Has the horse been examined by an Equine Dentist? An issue in the mouth causing a restriction in the movement of TMJ will also inhibit movement in the rest of the horse's body- if you were to clench your jaw it would restrict the amount you could turn your head and even how you walk.

Finally I would examine how I am positioned as I ride. I would shift my ribs, shoulder, head position, pelvis position (amount I am closing or opening my right hip) and see if I am twisted or restricted in my own movement causing a loss of balance which the horse is compensating. Allow a little dust on your saddle and then have a ride- does your butt print in the dust show you to be sitting to one side or to the other? Is the imprint of you left bum cheek the same as your imprint of your right bum cheek? More weight in one or the other.

I think asking the horse to bend and stretch is wonderful but if I do not try to see if there is a cause other than just stiffness in the horse I will create a bigger issue later.

Hope this helps!


----------



## kitten_Val (Apr 25, 2007)

snooty, all (or at least many) horses are more stiff on one side then other. Same with people BTW. Both my mares are stiff going left and coupled with my weaker left leg and hip asking them to bend on left circle is something that takes lots of work and effort. They gave almost no bend when we started, and I worked slowly and hard, step by step "loosing" them on that bad side. What I have now is incomparable to what they used to be  , but I still can feel how effortless it is going to to the right and keeping a nice bend vs going to the left when I need more leg on to keep it.


----------



## snootyfox (Jan 23, 2011)

Sounds like you are putting in some quality time with your kids. 

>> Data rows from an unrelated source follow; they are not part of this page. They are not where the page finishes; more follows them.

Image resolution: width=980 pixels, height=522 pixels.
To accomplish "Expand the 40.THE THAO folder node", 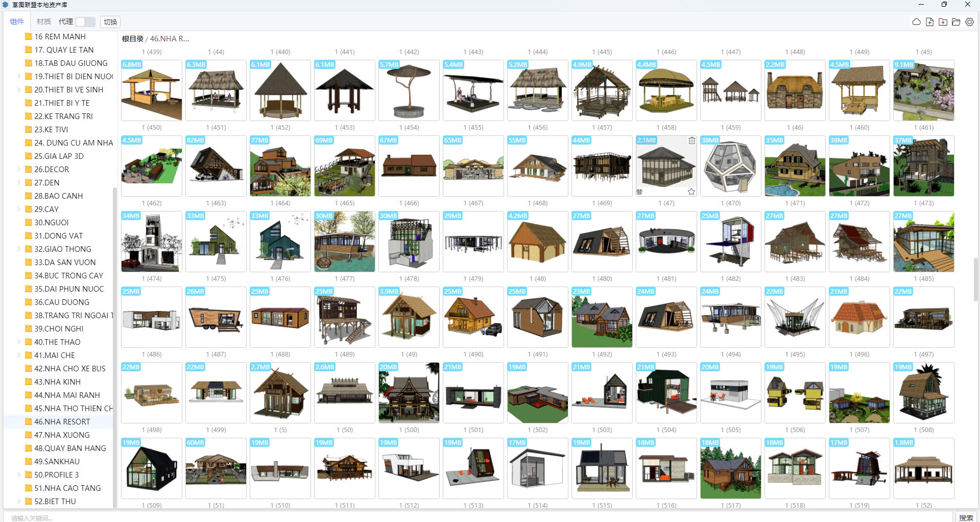I will [19, 342].
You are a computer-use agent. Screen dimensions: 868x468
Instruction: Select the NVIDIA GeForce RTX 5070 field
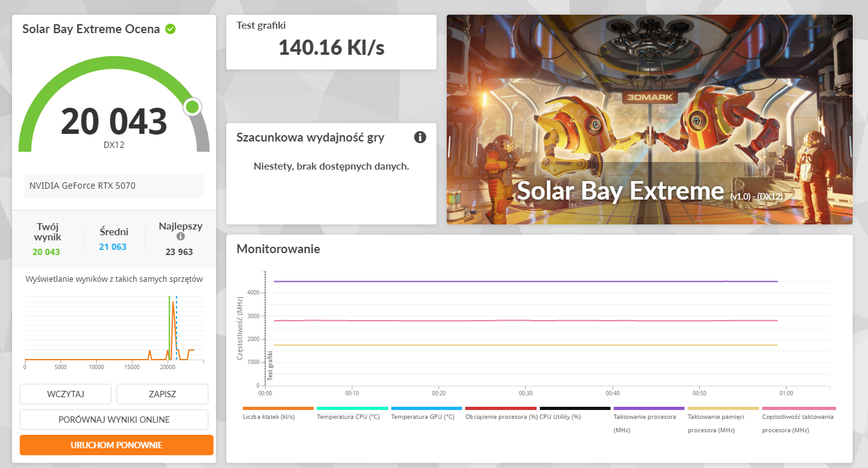tap(114, 186)
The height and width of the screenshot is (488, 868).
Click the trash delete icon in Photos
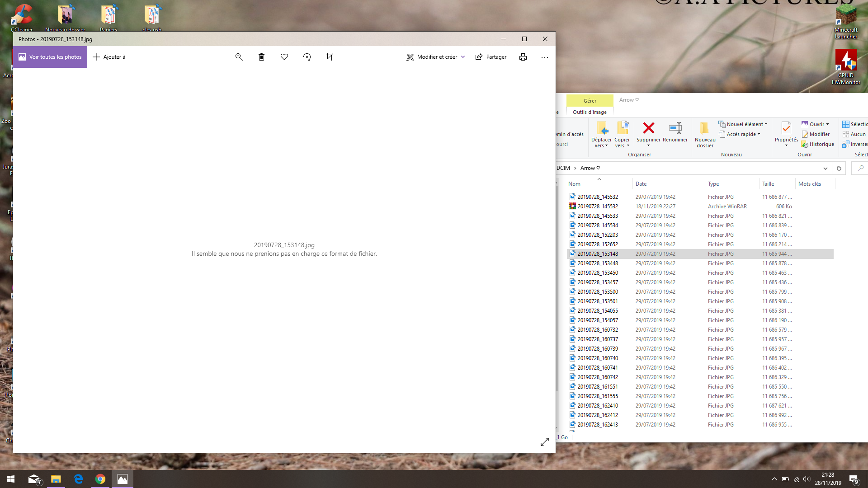(261, 57)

I have had a lot of training horse start out the same way (and I was the same when I met my present dressage instructor years ago). I continue to meet horses like this and always rule out an actual restriction before going any further with training. They have all become even on both reins with changes to whateer ws causing the issue- equipment, physical issues or rider issues. How great to eliminate tons of work (an discomfort) by removing a physical limitation at the beginning. Interesting that the restrictions tend to be on the right side when most horses are routinely lead from the left with their nose tipped slightly left. Just an observation.


----------



## kitten_Val (Apr 25, 2007)

^^ Oh, yes, I see what you are saying about ruling out health/tack reasons (and completely agree).  In my case bits and saddles are all carefully fit, and they have dental work done regularly, so it's that natural one-side stiffness many of them seems to show.


----------